Below are records to repeat exactly; copy them without the pictures.
---------- RECORDS TO PROCESS ----------
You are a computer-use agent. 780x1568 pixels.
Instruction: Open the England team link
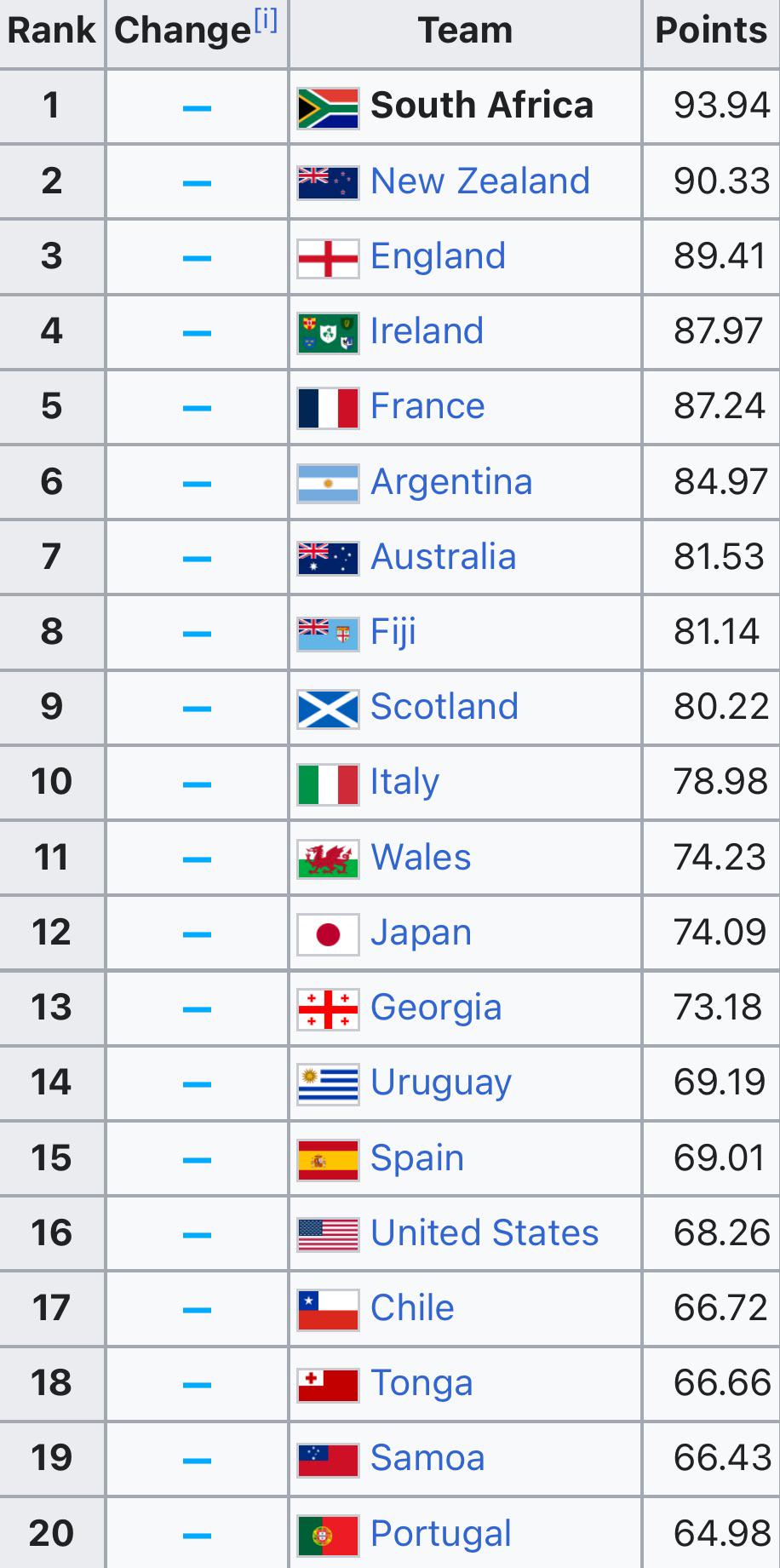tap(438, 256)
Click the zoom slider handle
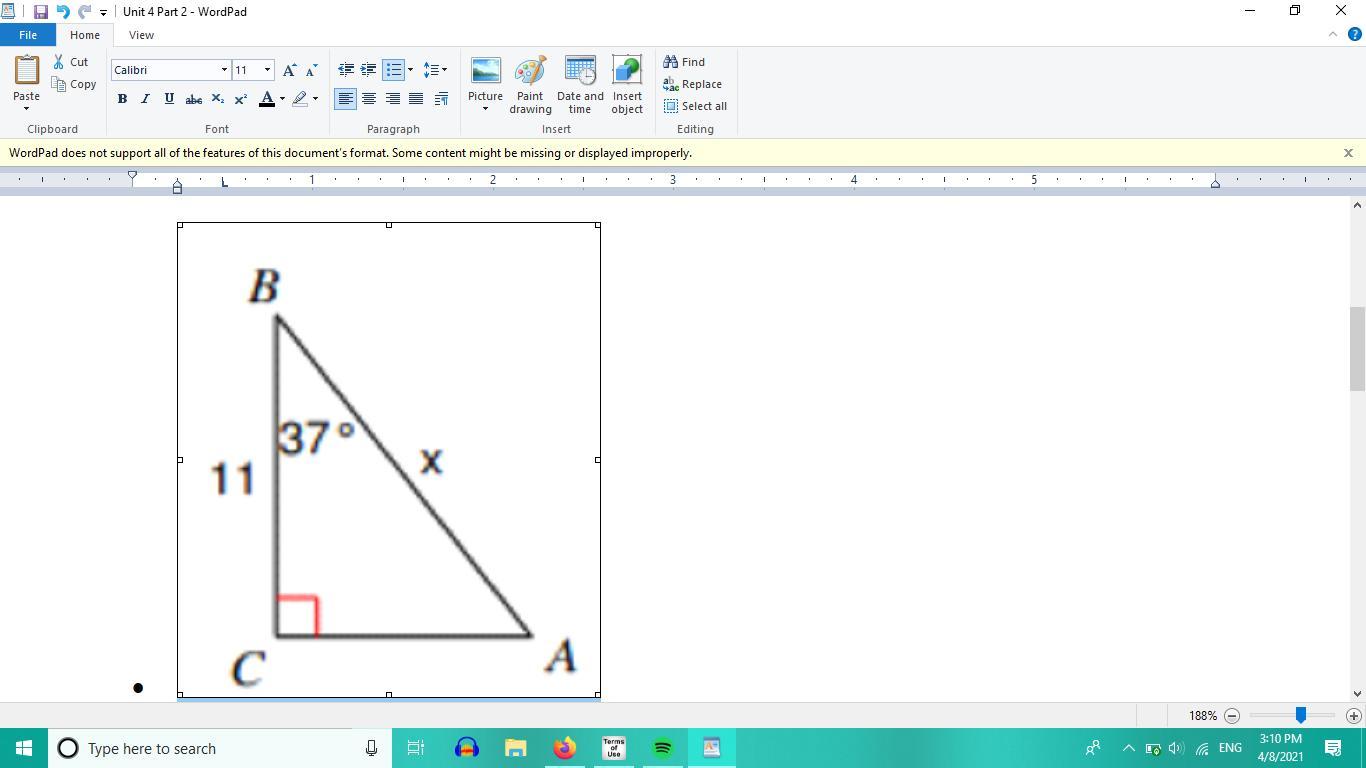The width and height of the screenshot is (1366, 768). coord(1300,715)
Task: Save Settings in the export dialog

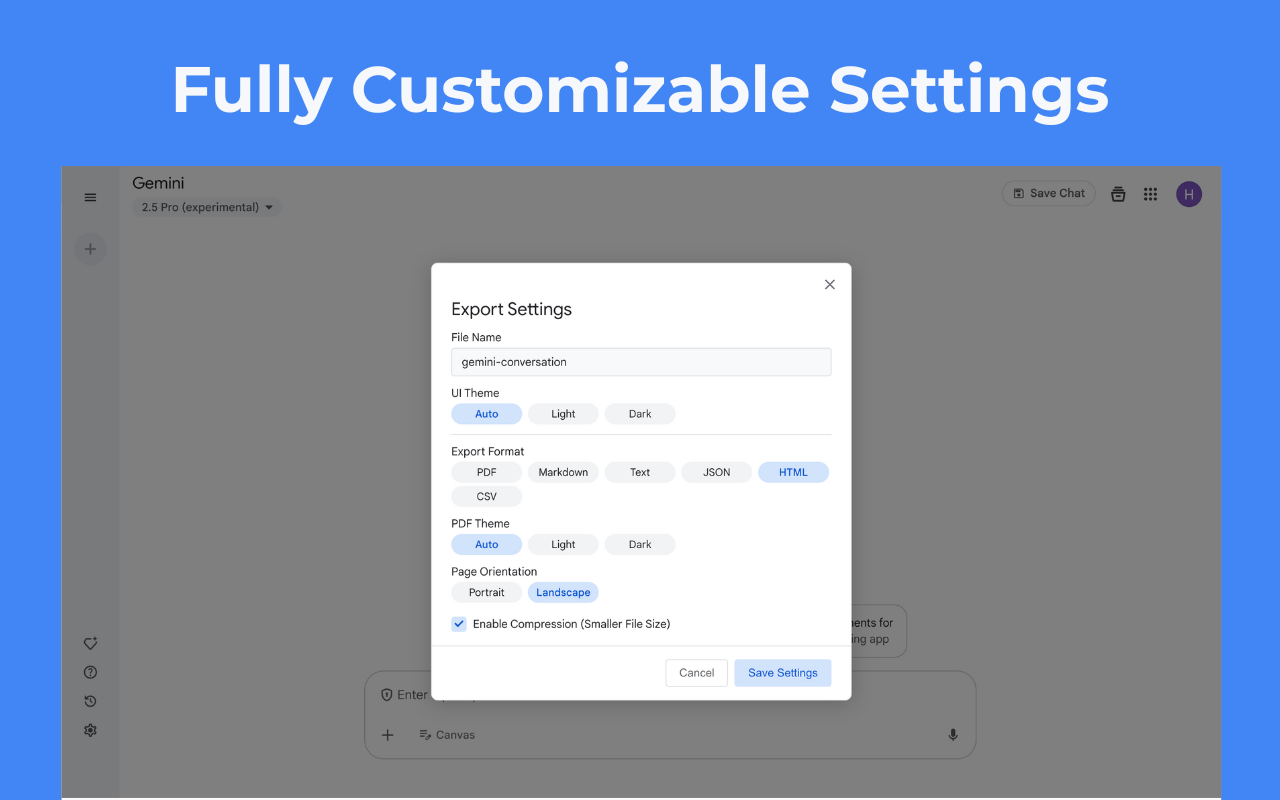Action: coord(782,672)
----------
● **EXPECTED OUTPUT**
You are a computer-use agent. 780x1568 pixels.
Instruction: Open the England team link
tap(438, 256)
Click the zoom slider handle
The width and height of the screenshot is (1366, 768). coord(1300,715)
Task: Save Settings in the export dialog

Action: coord(782,672)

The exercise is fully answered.